Second chances

Features Issue 126 Apr, 2012
Text by Utsav Shakya

Activist and a recent recipient of the CNN Hero award, Anuradha Koirala still leads the fight against girl trafficking in Nepal.

Clad in a simple sari, her hair tied back in a neat little bun, she had already nodded off within a few minutes of take off. Her face looked tired, creased with experiences both bitter and uplifting but still serene, as if she had grown immune to petty worries.

The Thai Airways flight had just taken off from Bangkok’s Suvarnabhumi Airport when I spied CNN Hero and anti girl trafficking activist Anuradha Koirala in the seat behind mine. When she awoke and got up for a coffee, she was immediately flooded with photo requests from eager Nepalese on the plane. Visibly tired from a long flight from Perth, she obliged to each and every request before also agreeing to talk to me.
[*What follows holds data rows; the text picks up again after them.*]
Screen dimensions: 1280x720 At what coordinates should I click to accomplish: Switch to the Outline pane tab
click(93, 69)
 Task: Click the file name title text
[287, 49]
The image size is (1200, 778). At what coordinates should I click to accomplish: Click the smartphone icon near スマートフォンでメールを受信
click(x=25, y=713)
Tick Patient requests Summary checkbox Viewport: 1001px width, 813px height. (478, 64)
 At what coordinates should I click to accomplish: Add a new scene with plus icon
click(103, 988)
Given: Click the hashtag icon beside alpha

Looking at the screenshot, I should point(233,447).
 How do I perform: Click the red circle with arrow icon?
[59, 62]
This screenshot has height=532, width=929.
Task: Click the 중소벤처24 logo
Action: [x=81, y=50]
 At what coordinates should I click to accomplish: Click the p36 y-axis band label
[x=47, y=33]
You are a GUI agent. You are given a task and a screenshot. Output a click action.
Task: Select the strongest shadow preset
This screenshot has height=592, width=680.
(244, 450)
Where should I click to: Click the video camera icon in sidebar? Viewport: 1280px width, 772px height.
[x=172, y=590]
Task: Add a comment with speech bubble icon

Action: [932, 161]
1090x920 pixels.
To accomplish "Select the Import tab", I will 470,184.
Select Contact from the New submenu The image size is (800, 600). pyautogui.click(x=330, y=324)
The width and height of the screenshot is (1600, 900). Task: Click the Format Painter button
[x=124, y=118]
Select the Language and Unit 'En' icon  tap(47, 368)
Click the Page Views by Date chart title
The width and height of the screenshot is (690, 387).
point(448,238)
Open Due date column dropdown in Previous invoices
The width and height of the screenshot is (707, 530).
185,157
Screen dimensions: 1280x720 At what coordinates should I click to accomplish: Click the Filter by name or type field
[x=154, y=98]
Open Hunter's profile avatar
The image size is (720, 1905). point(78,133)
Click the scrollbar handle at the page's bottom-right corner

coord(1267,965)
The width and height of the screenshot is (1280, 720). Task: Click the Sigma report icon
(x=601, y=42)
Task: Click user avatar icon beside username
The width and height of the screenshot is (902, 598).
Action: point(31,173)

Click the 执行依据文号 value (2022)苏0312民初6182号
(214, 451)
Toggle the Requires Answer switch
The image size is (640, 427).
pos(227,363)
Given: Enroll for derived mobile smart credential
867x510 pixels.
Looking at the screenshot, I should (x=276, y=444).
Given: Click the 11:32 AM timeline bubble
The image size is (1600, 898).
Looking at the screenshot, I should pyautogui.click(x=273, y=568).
“I’d love it if someday people forgot about me, if my name and my face stopped coming in the papers,” she says when asked how recognition from so many people around the world, Nepali and foreign, feels. To know her and her work, to have her name and photo in the paper is to know that a serious girl trafficking problem persists in Nepal, she says.

The Nepali government has long recognized Anuradha Koirala’s work in the field of anti-girl trafficking but the world finally took notice in 2011 when she was nominated for and won the CNN Hero award through a public poll that ran online for eight weeks. When news of her win came, it echoed through the Internet, warming hearts and bringing tears to many a Nepali’s eyes. “Human trafficking is a crime, a heinous crime, a shame to humanity,” Koirala said, after being introduced as one of the top 10 CNN Heroes of 2010. “I ask everyone to join me to create a society free of trafficking. We need to do this for all our daughters.” Her work has won her some influential friends, such as Hollywood actor Demi Moore who formed DNA, an organization which works towards eliminating sex slavery. “Every day this woman confronts the worst of what humanity has to offer,” Moore said of Koirala.

Her non-governmental organization, Maiti Nepal (Maiti is Nepali for a girl’s own home) has worked relentlessly to eradicate girl trafficking since 1993. To date, they have saved 12,000 women and girls from sex slavery. At Maiti Nepal, the rescued survivors find a safe haven, a place where they can recompose and find strength from within to resettle and rebuild their lives. Survivors include sexually abused girls, abandoned children, victims of trafficking and prisoners’ children amongst others. With Maiti Nepal, and the second chance it gives to all, these women are transformed from victims to survivors.